Bavdhan is a suburb located along the Western Metropolitan Corridor of Pune, India. Just off the Mumbai-Bangalore national highway, Bavdhan serves as the outlet for Mumbai-Pune expressway. Central Bavdhan, consisting of Chandani Chowk, is bordered by Pashan on the North, Bhugaon village on the West, NDA reserved forest area on the South and Kothrud on its Eastbound Exit.

Administration
Bavdhan is part of the Khadakwasla (Vidhan Sabha constituency).
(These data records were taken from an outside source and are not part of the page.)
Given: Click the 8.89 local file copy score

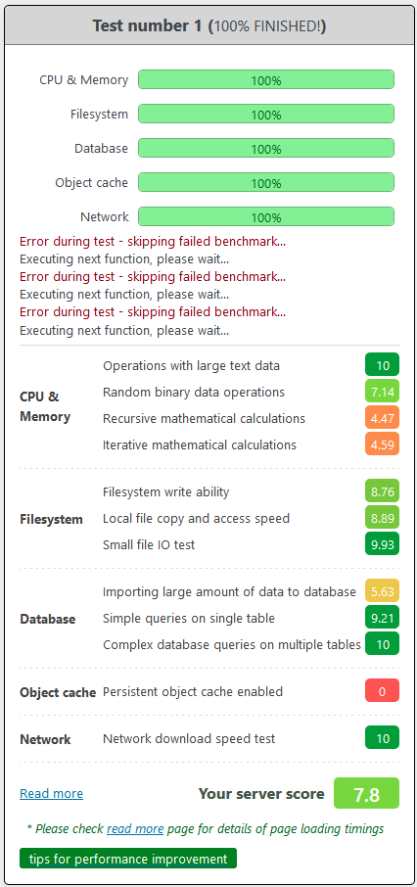Looking at the screenshot, I should coord(383,517).
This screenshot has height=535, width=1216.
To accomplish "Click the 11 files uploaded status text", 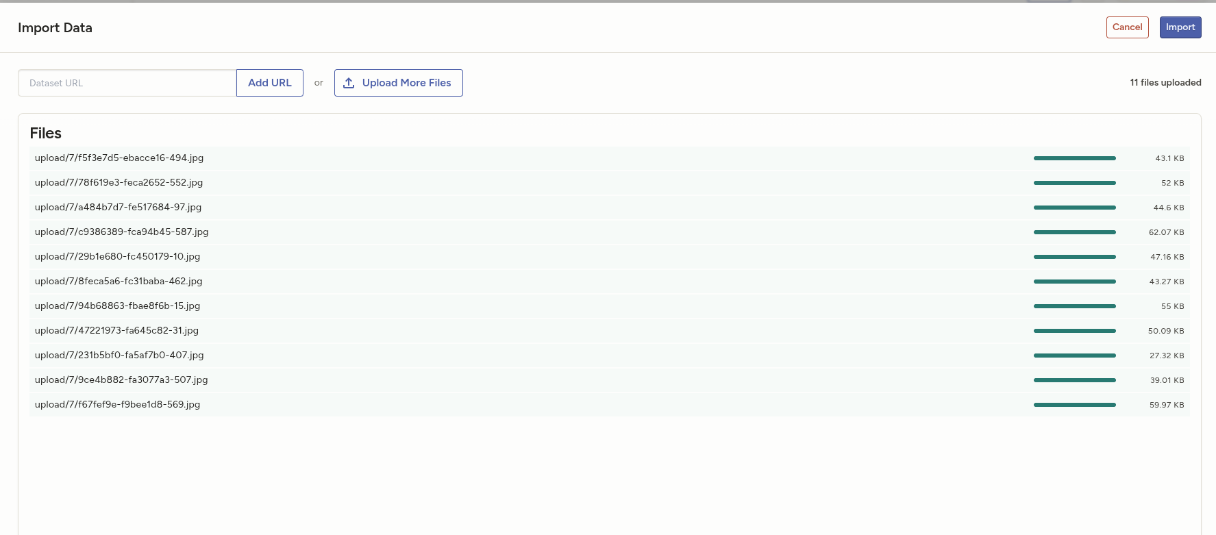I will tap(1165, 83).
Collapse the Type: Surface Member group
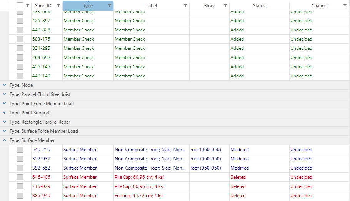This screenshot has height=201, width=350. tap(4, 140)

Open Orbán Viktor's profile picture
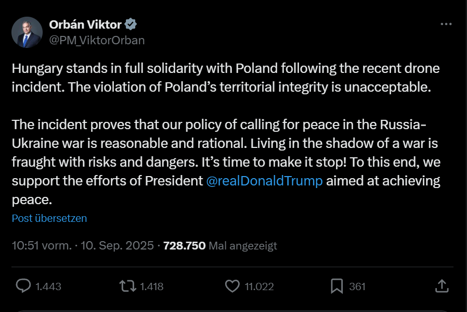27,32
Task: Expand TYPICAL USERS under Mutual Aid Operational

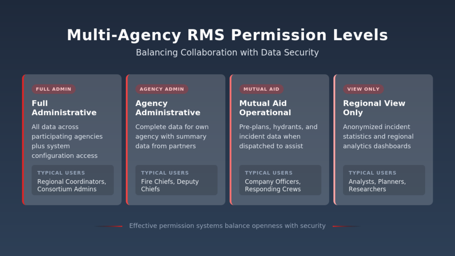Action: (x=280, y=180)
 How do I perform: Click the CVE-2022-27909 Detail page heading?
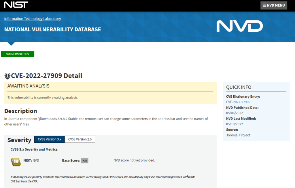[46, 76]
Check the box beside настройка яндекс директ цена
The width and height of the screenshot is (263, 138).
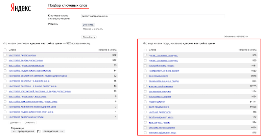click(5, 60)
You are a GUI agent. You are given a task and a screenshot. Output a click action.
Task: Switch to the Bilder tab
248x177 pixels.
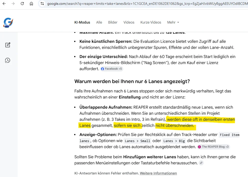pos(112,22)
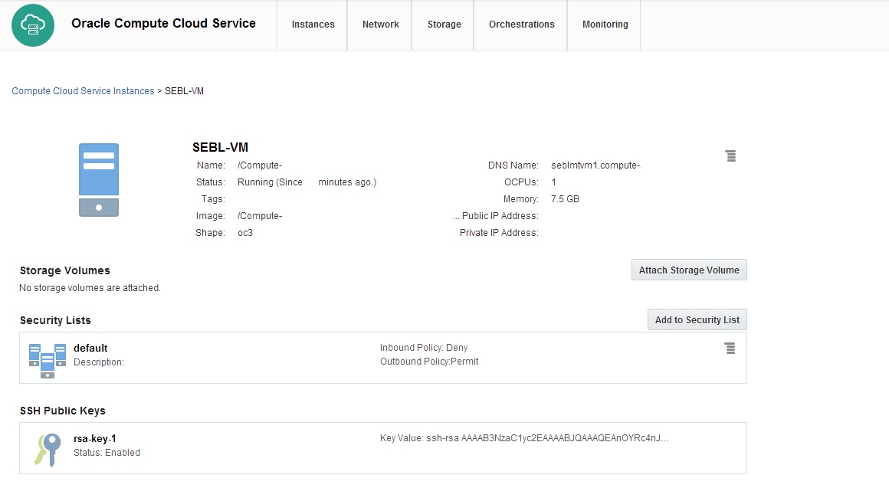Go to the Orchestrations page
The height and width of the screenshot is (501, 889).
coord(520,25)
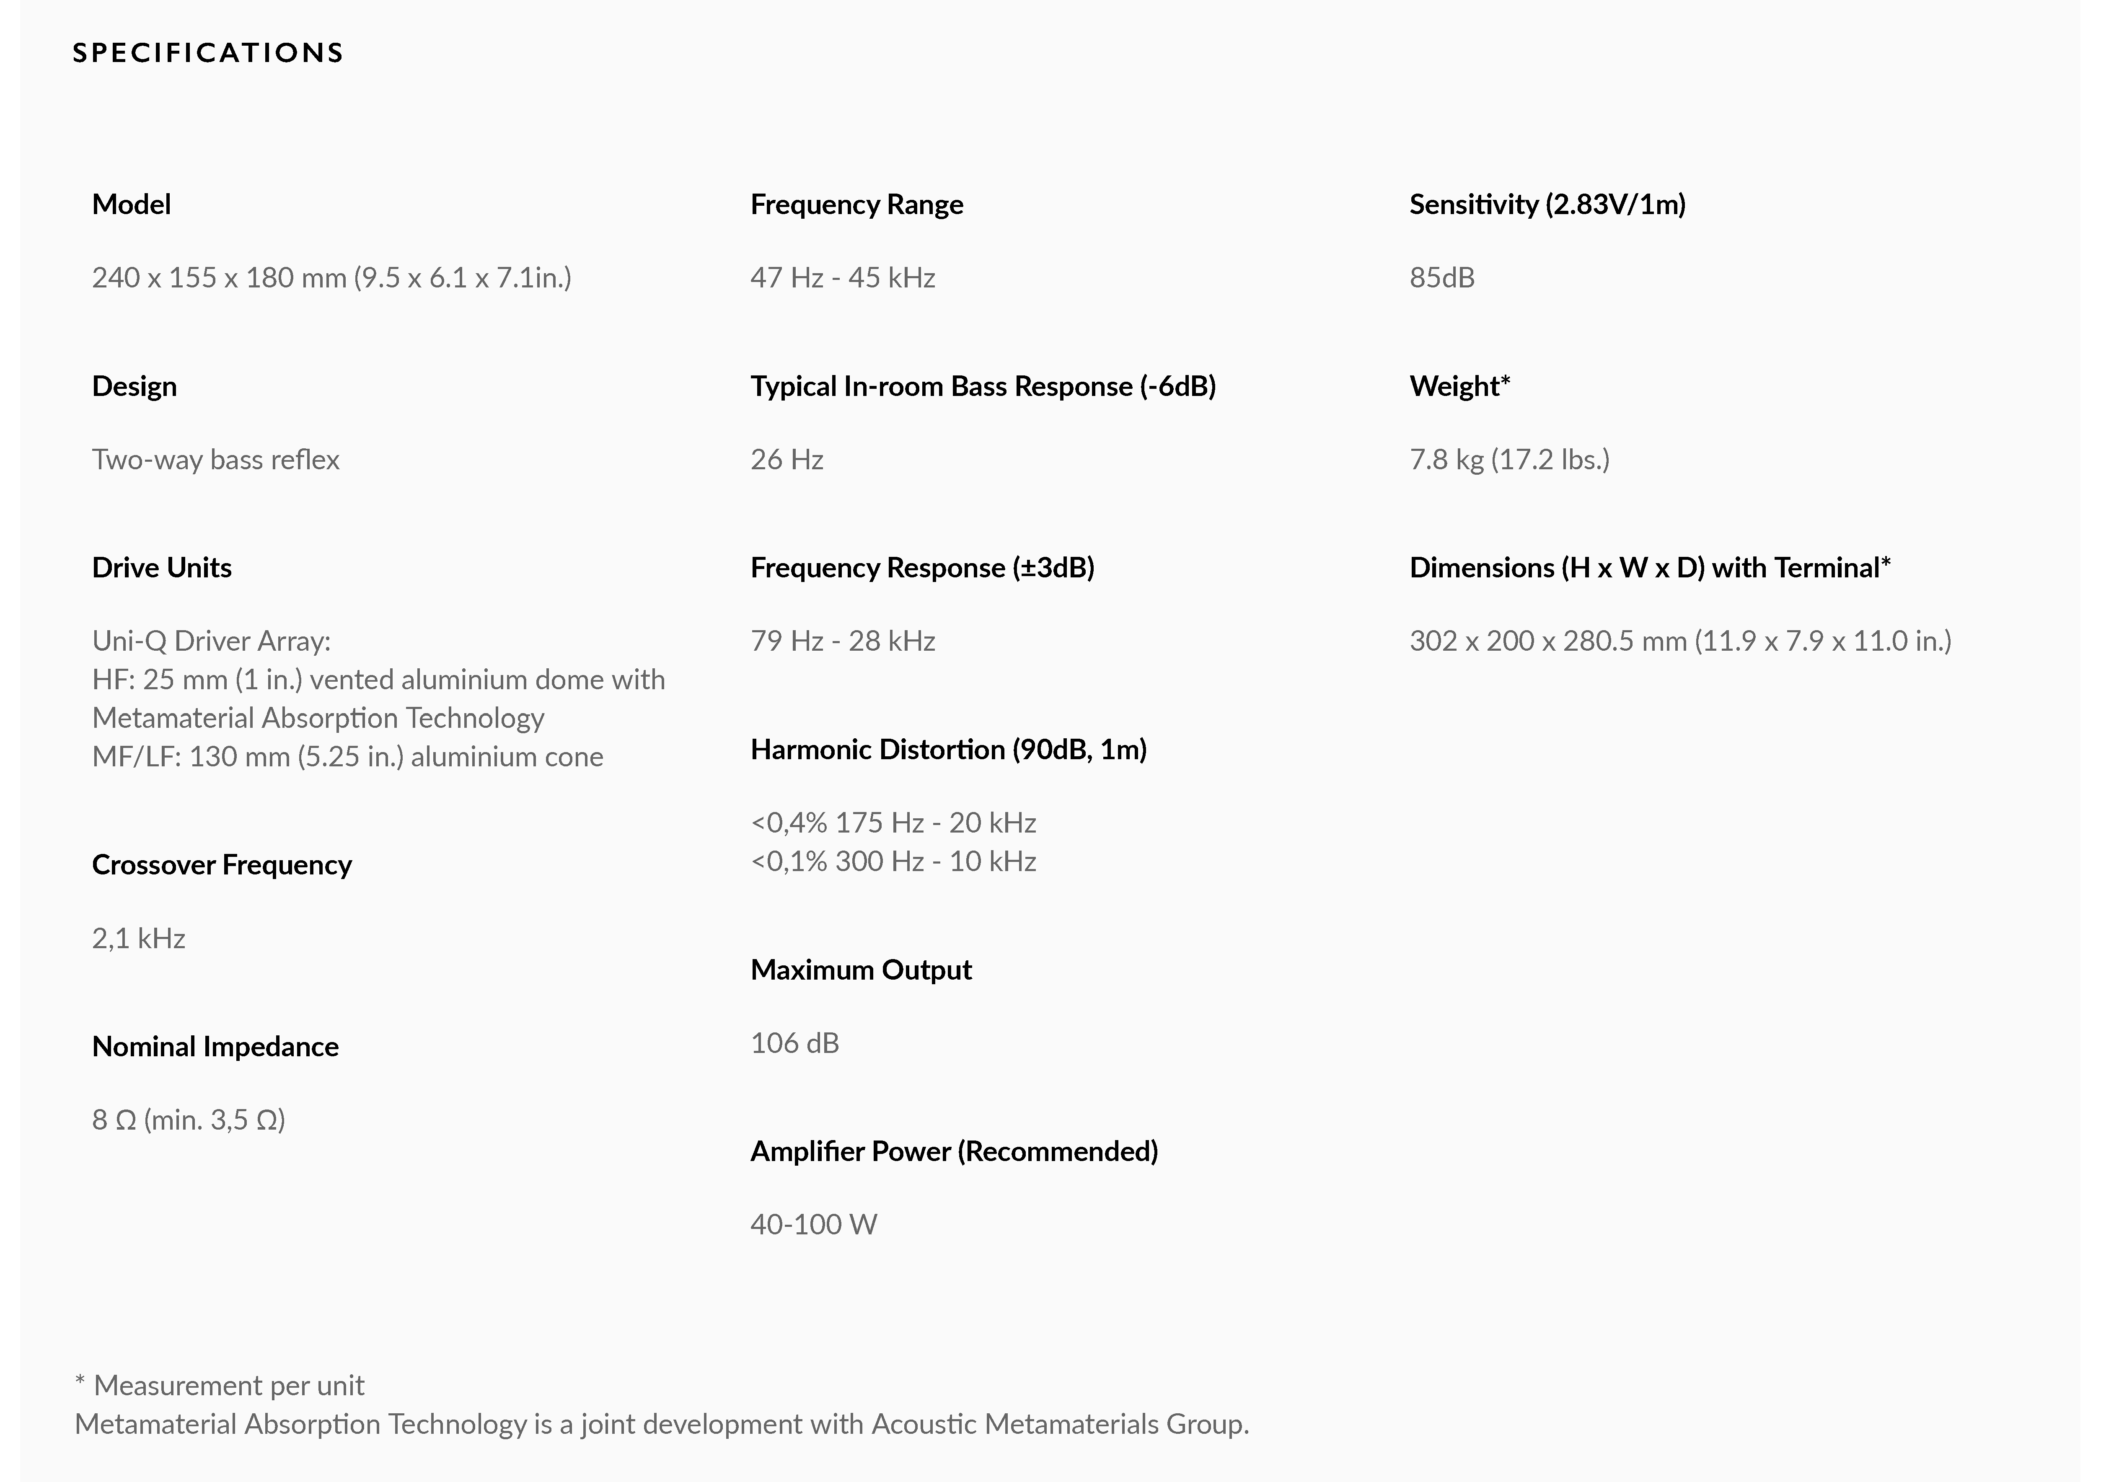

It has two ward representatives in Pune Municipal Corporation.

Transportation
Bavdhan is well connected to Kothrud, Paud Road, Baner, Aundh, Pashan, Pune University, and Sus via excellent roads. The Shivajinagar railway station is about 10 km away (30 mins), the Pune Junction railway station is about 14 km (40-45 mins) away and the Pune airport about 22 km away (60-75 mins). Direct buses are available from Bavdhan to Pune Municipal Corporation, University Circle, Hinjawadi, Pashan Circle, Kothrud, Karve road, Deccan Gymkhana, Marketyard and Pune Station.

Lifestyle 
Bavdhan has quite a few defence establishments, making it green and well maintained. The 'Necklace Garden' which passes through the DRDO estate happens to be a go-to choice for many health enthusiasts. Most of the residents enjoy walking, running or cycling on this beautifully winding road over the pavements.